U.S. shale producers are taking advantage of the oil market’s rally to levels not seen in nearly a year by locking in prices for future sales, sources familiar with the matter said.
U.S. crude futures this month jumped above $50 a barrel to the highest since February. The rally has sparked optimism among shale companies, but after a bracing year of pandemic-induced demand destruction, they are not ready to ramp up production. Instead, they are using futures markets to lock in higher sale prices.

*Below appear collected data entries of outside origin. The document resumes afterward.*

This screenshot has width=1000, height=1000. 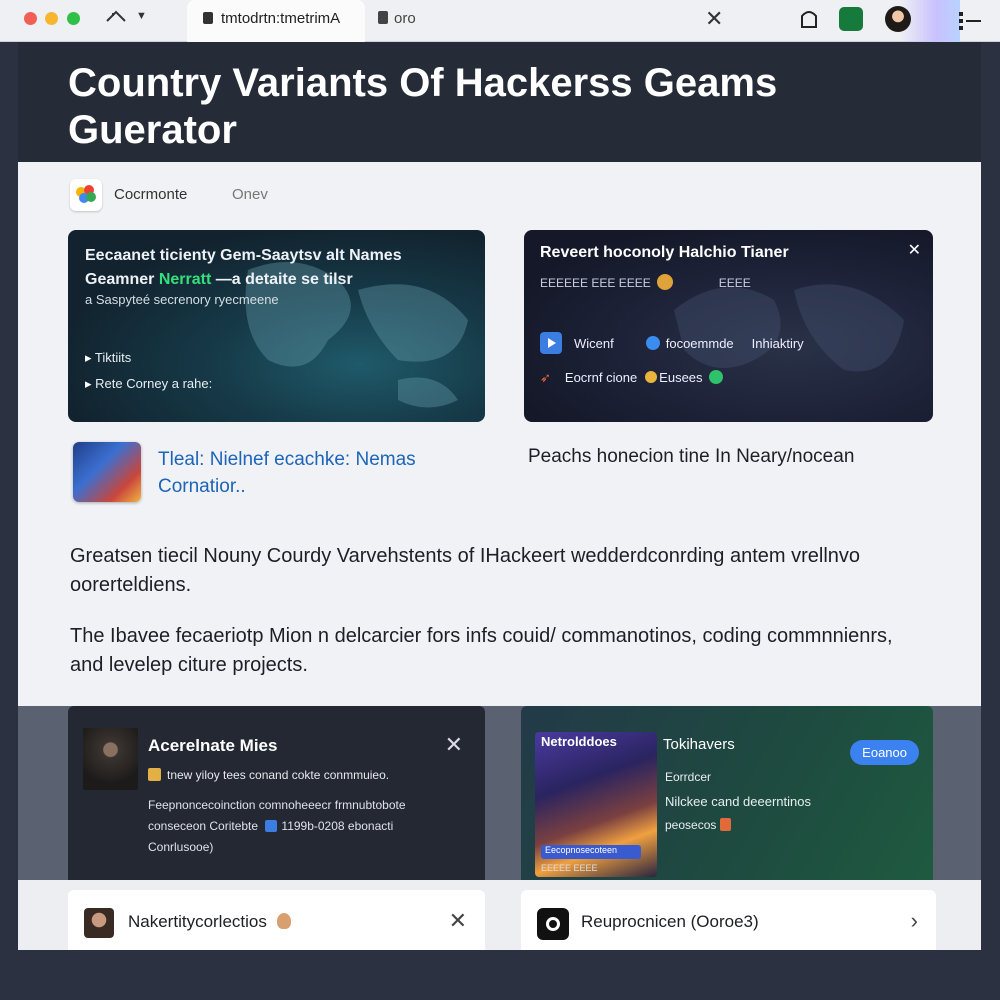 What do you see at coordinates (553, 924) in the screenshot?
I see `app-icon` at bounding box center [553, 924].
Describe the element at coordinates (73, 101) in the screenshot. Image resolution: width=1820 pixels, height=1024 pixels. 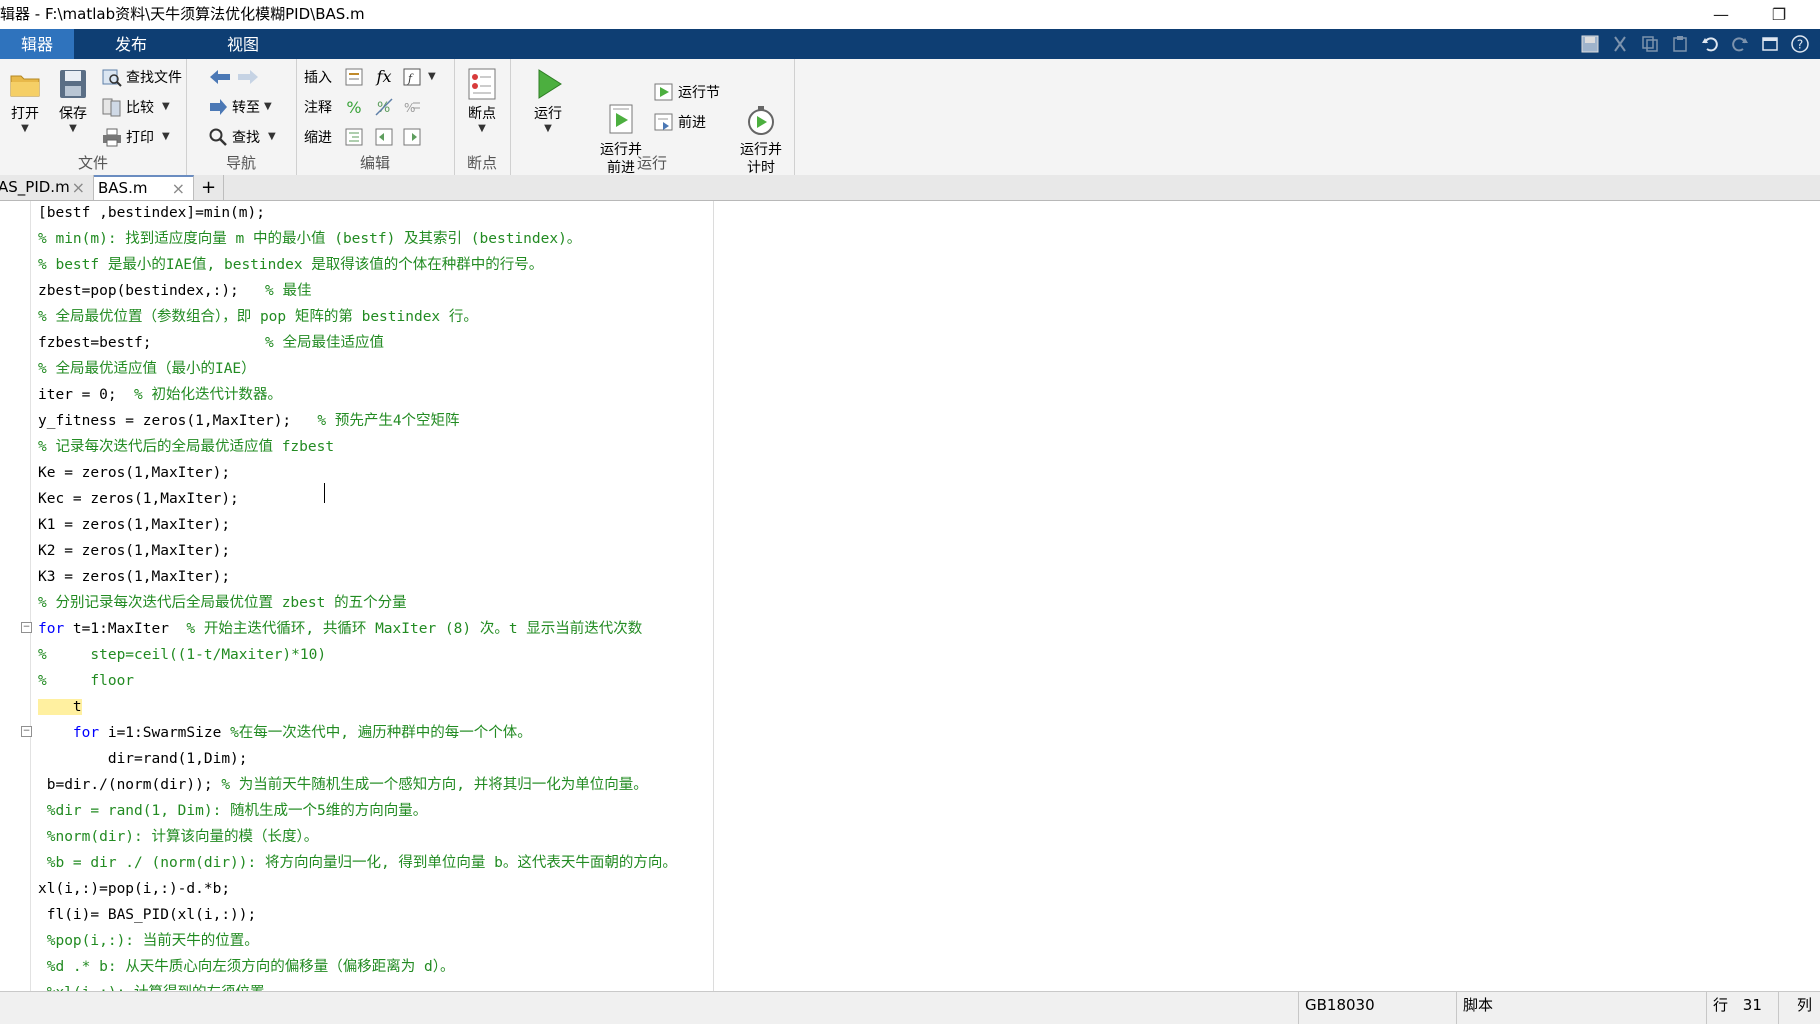
I see `save-button: 保存 ▼` at that location.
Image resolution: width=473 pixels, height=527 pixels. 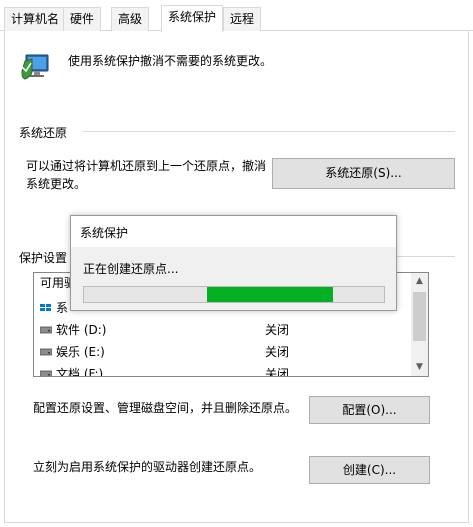 What do you see at coordinates (223, 370) in the screenshot?
I see `list-item: 文档 (F:) 关闭` at bounding box center [223, 370].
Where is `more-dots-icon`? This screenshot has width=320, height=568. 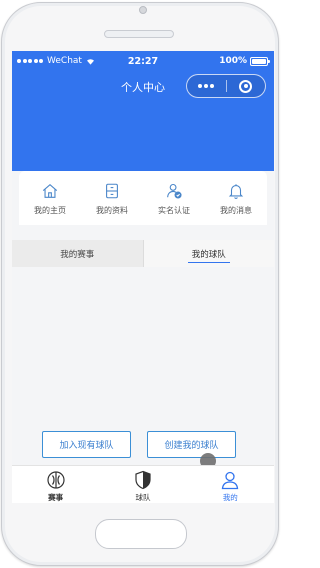
more-dots-icon is located at coordinates (206, 86).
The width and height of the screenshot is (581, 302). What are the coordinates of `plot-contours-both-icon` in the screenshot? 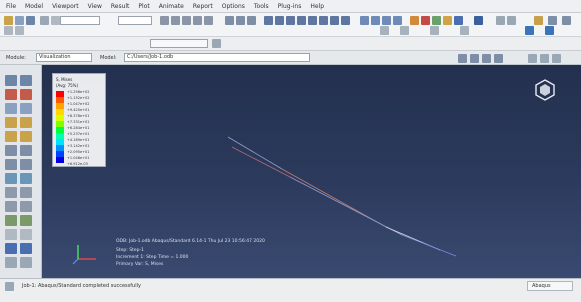 It's located at (26, 94).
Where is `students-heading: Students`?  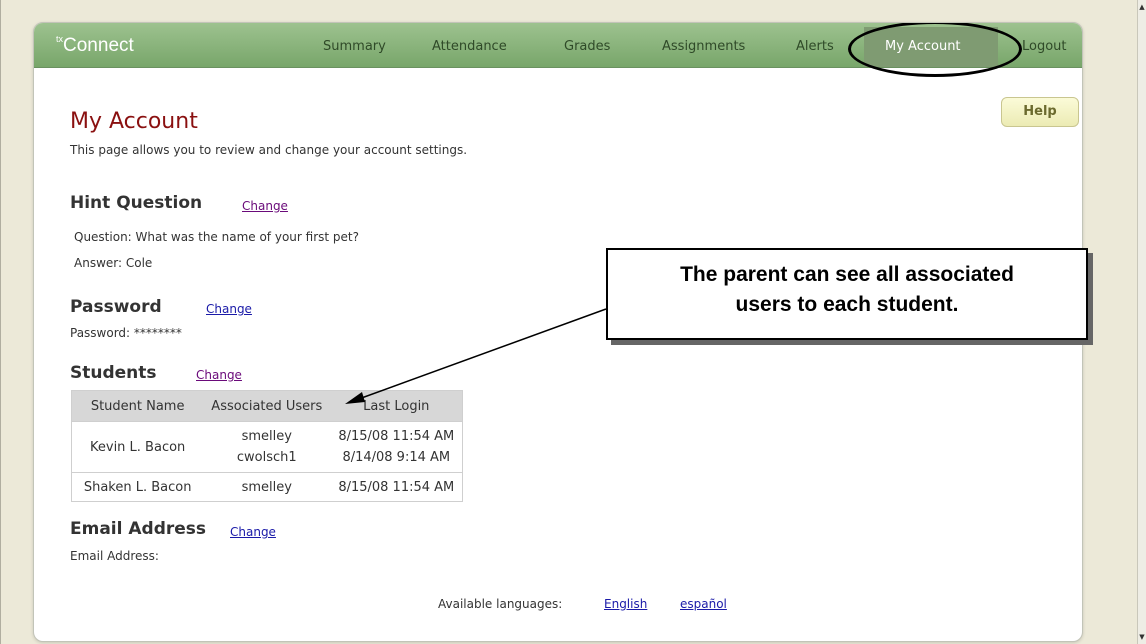 students-heading: Students is located at coordinates (114, 373).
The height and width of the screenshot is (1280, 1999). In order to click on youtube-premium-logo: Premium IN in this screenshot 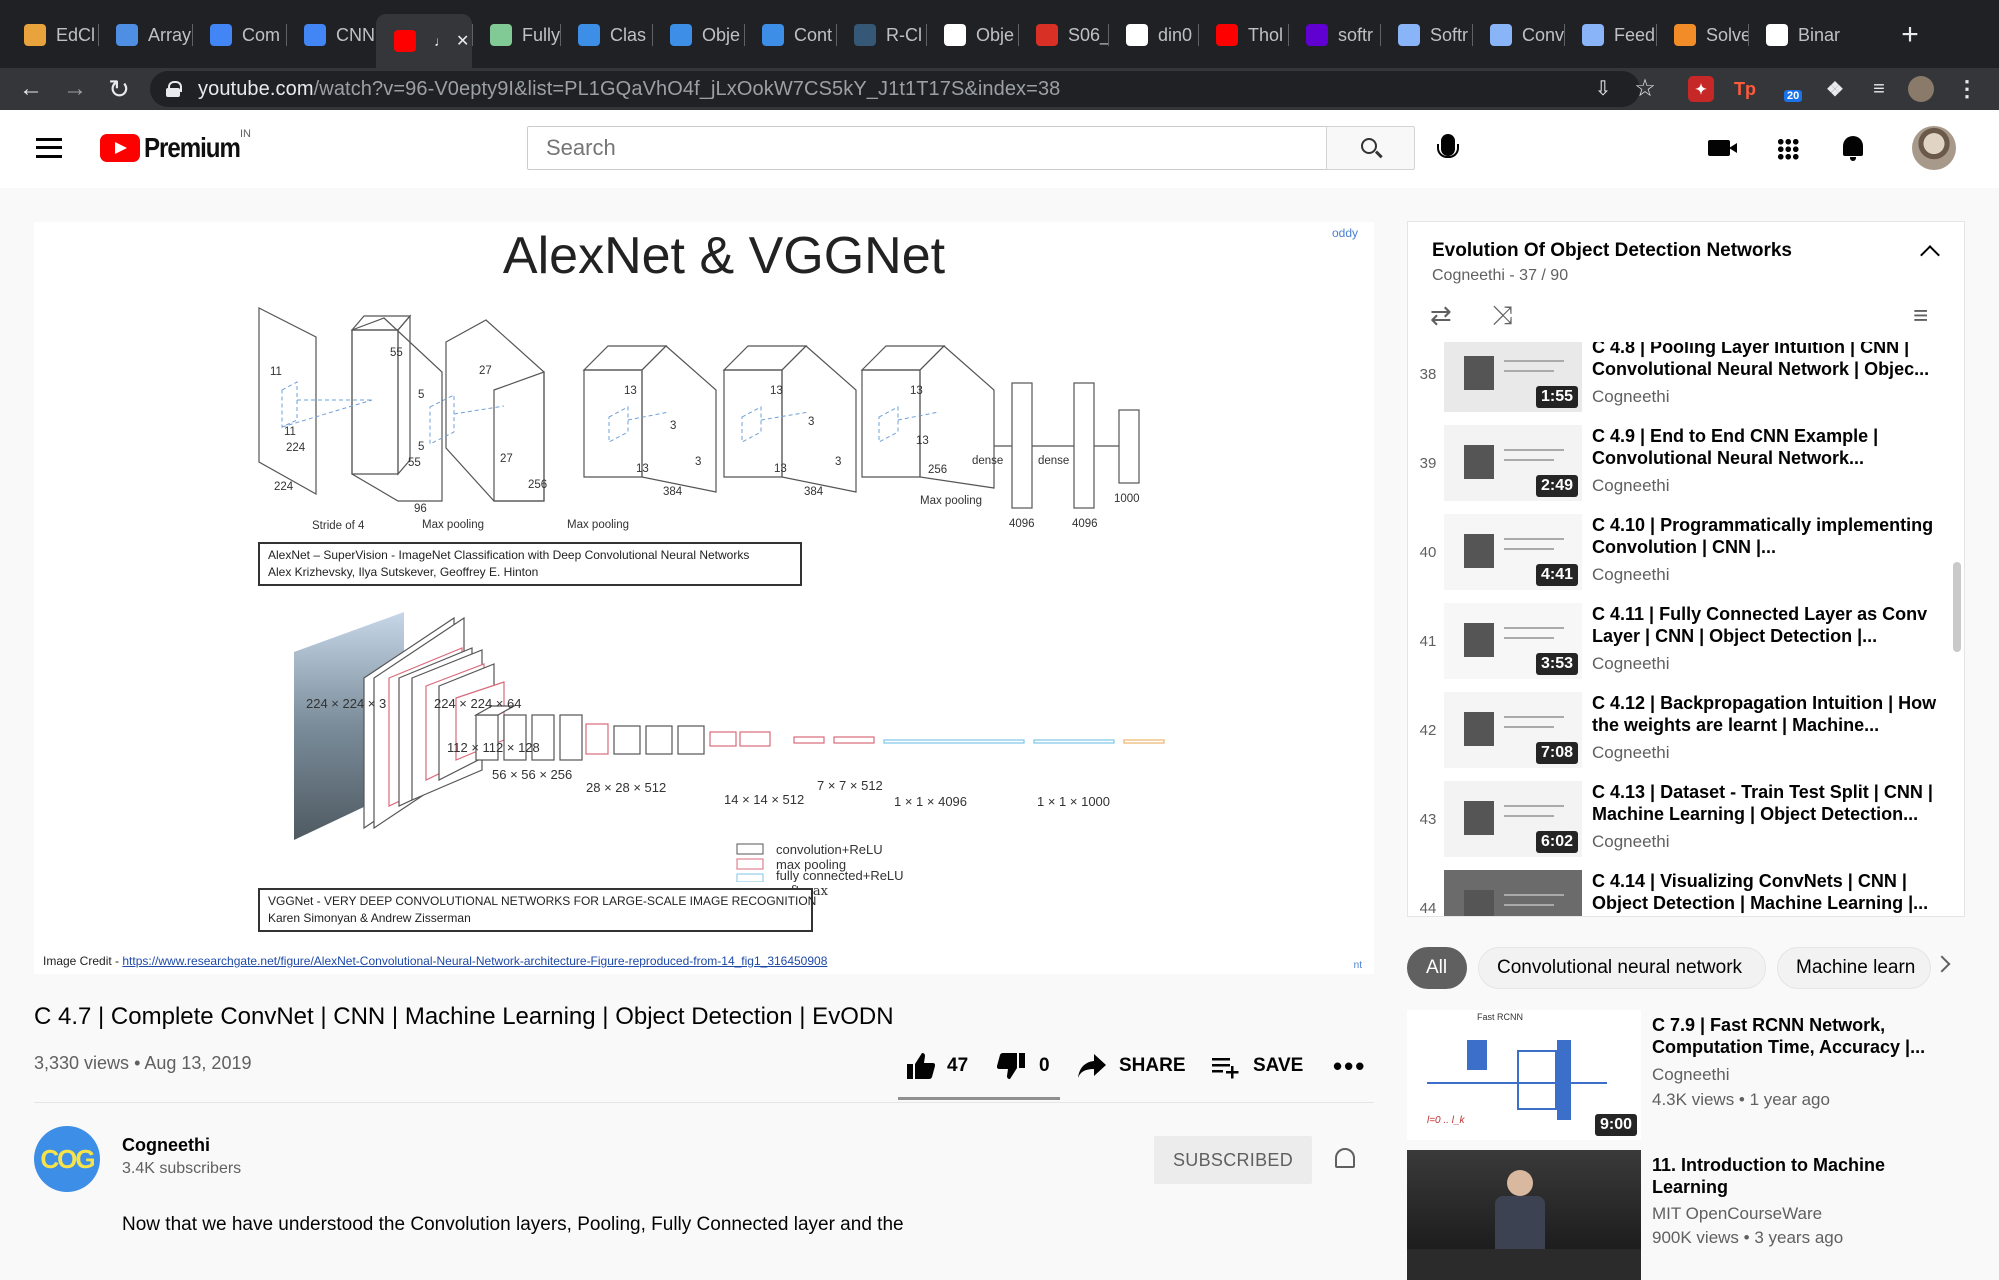, I will do `click(178, 146)`.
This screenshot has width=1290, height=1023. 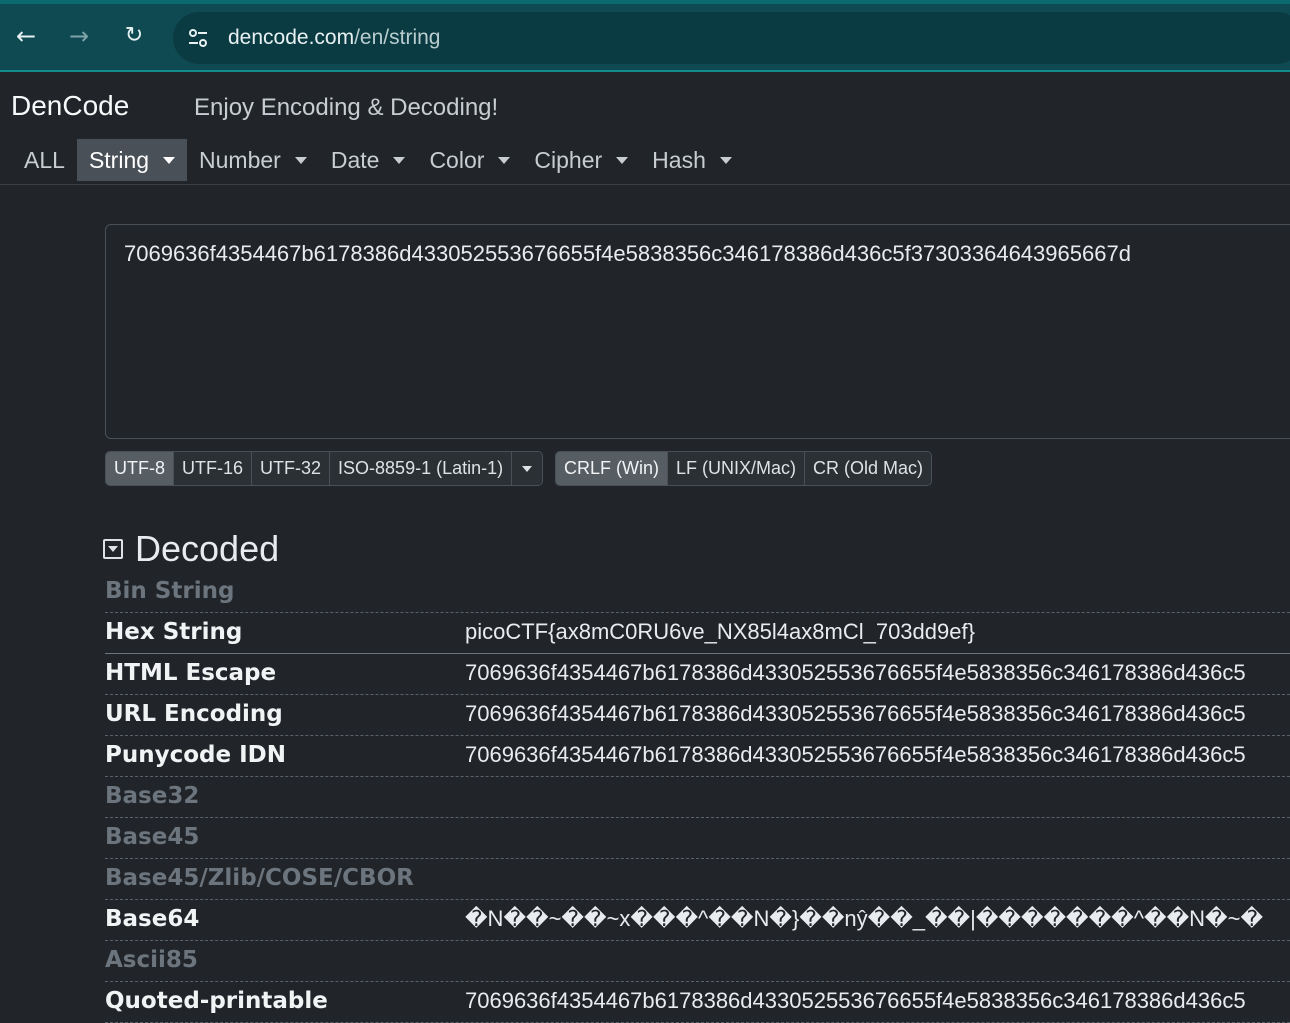 I want to click on result-row-ascii85: Ascii85, so click(x=698, y=962).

Shale producers buy and sell contracts in the futures and options markets in a process known as hedging to secure cash flows for later-dated sales.
U.S. oil production peaked at nearly 13 million barrels per day in late 2019, but is now around 11 million bpd after coronavirus lockdowns crushed fuel demand and oil prices. Output is not expected to rise much in 2021, but those that hedged now are guaranteed sales of barrels at more than $50 even if prices drop again.
“There’s a lot of hedging going on,” said Chris Wright, chief executive of Liberty Oilfield Services, the second-biggest fracking company in North America. “At the prices available today, producers with good acreage can do pretty well.”
Producers’ short positions in U.S. crude futures and options, an indication of hedging activity, have been rising since autumn. They jumped to the highest in more than six months in the week to Jan. 12, data from the U.S. Commodity Futures Trading Commission showed on Friday. [CFTC/]
In 2020, 46 North American exploration and production companies declared bankruptcy, according to energy law firm Haynes and Boone, while others merged to reduce debt. Investors had already been pressuring shale companies to curb spending and boost returns even before the pandemic.
“Producers locked in a certain amount of wells at a certain price and hedging at $50 makes you look like a rockstar. This year will be about free cash flow,” one executive at a U.S. shale producer said, on condition of anonymity.
Producers that are hedging are likely locking in about 15% to 20% of production at a time, said Tom Petrie, chairman at energy investment bank Petrie Partners.
Some companies are holding off because they anticipate prices to rise further, perhaps to $60 or $65. Global benchmark Brent crude, which also hit 11-month highs this week near $57, could rise to $65 per barrel by summer 2021, Goldman Sachs said this week.
“Some of them (producers) are pretty torn between hedging at a level they would have killed for six months ago and their perpetually optimistic nature,” said Steve Sinos, vice president at consultancy Mercatus Energy, which advises corporations on hedging.
Average 2021 U.S. crude prices have climbed above $52, also their highest since February.
Signs of increased hedging activity can also be seen in U.S. crude futures time spreads. The premium for U.S. crude for delivery in December 2021 has climbed to more than $2.80 a barrel over those for delivery in December 2022 this week, a signal that producers are selling the later-dated contract to fund their hedges for 2021, dealers said.